Experts recommend regular physical activity, a healthy diet and better sleep to minimize memory loss in old age. But what if a basic pleasure like smelling a fragrance during sleep can boost your memory? Researchers from the University of California, Irvine, make an interesting finding in their latest study.

The study, published in the Frontiers in Neuroscience, suggests that infusing aroma in the bedrooms of older adults for two hours each night results in significant improvements in their memory.

"The olfactory sense has the special privilege of being directly connected to the brain's memory circuits. All the other senses are routed first through the thalamus. Everyone has experienced how powerful aromas are in evoking recollections, even from very long ago. However, unlike with vision changes that we treat with glasses and hearing aids for hearing impairment, there has been no intervention for the loss of smell," said Michael Yassa, a neurologist and co-author of the study.

The study evaluated 43 participants aged 60 to 85 without any memory impairment. Each participant was provided a diffuser, along with seven distinct cartridges, each with a unique natural oil. The participants in the enriched group were given full-strength cartridges, while those in the control group got tiny amounts of the oils. All the participants were asked to insert a different cartridge into their diffuser each night, which then operated for two hours while they slept.

After six months, people in the enriched group had a 226% surge in cognitive performance compared to the control group. This enhancement was measured using a standard word list test used for evaluating memory.

Brain imaging showed marked integrity in their neural pathway, which often weakens with age. This pathway, known as the left uncinate fasciculus, facilitates communication between the medial temporal lobe and the prefrontal cortex, which is crucial for decision-making. The participants also observed an improvement in their sleep quality.

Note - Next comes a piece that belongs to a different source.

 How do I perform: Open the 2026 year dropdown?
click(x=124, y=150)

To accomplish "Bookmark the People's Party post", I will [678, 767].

Previous studies have shown that loss of smell can predict the development of nearly 70 neurological and psychiatric diseases, including Alzheimer's, Parkinson's, schizophrenia and alcoholism. When people with moderate dementia inhaled around 40 distinct odors on two separate occasions each day, they exhibited heightened memory and language abilities. It also helped them to alleviate depression and enhance their sense of smell.

"The reality is that over the age of 60, the olfactory sense and cognition start to fall off a cliff. But it's not realistic to think people with cognitive impairment could open, sniff and close 80 odorant bottles daily. This would be difficult even for those without dementia," co-author Michael Leon said, explaining why they limited the number of scents to seven in the latest study.

The next step for the team involves evaluating the effects of the olfactory technique on people with diagnosed cognitive decline. Researchers believe the findings will pave the way for further exploration into olfactory-based treatments for memory impairment.